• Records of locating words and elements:

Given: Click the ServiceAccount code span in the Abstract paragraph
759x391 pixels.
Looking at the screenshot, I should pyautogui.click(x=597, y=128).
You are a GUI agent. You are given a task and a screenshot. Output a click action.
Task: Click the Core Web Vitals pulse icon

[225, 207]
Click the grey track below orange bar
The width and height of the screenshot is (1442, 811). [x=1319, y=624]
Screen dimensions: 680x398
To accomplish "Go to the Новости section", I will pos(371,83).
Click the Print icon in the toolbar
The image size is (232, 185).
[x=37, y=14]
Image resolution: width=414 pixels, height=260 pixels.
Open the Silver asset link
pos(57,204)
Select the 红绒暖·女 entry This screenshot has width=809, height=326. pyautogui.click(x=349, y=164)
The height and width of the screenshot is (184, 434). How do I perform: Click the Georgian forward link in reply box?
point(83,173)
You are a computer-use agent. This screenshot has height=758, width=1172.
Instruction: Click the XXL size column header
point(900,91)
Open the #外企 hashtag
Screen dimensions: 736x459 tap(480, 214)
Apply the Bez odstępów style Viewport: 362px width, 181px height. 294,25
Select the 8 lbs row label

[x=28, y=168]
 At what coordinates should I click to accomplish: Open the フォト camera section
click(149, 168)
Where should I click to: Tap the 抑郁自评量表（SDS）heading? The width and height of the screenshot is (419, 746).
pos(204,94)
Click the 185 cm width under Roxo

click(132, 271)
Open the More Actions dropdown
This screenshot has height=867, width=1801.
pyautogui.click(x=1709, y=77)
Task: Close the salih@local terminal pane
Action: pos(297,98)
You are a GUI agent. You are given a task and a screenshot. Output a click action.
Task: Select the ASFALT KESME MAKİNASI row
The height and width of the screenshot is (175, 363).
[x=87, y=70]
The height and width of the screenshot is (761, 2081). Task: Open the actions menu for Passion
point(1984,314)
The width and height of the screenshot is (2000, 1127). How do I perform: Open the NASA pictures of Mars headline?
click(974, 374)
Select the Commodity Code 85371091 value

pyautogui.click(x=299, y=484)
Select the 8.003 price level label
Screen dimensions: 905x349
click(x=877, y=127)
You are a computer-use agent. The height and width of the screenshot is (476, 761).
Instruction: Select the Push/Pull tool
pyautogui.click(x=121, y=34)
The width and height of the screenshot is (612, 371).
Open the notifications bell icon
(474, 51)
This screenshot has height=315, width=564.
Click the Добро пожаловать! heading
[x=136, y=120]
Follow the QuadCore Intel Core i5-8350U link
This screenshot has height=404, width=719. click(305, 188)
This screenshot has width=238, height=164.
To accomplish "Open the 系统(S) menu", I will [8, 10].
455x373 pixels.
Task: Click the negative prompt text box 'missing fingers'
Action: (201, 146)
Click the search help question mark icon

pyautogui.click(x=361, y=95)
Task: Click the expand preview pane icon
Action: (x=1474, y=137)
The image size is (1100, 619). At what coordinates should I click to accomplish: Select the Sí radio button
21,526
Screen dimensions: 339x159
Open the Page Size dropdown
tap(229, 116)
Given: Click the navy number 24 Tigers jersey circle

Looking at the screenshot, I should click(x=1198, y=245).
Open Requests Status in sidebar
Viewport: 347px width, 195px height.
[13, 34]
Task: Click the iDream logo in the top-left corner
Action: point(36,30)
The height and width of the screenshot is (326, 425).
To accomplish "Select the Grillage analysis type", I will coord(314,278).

• What you have to do: Quote the entries word for word, starting with the line containing "The image size is (1100, 619)." and ending with the line containing "Looking at the screenshot, I should click(x=1198, y=245).".

• Solution:
The image size is (1100, 619). At what coordinates should I click to accomplish: Select the Sí radio button
21,526
Screen dimensions: 339x159
Open the Page Size dropdown
tap(229, 116)
Given: Click the navy number 24 Tigers jersey circle

Looking at the screenshot, I should click(x=1198, y=245).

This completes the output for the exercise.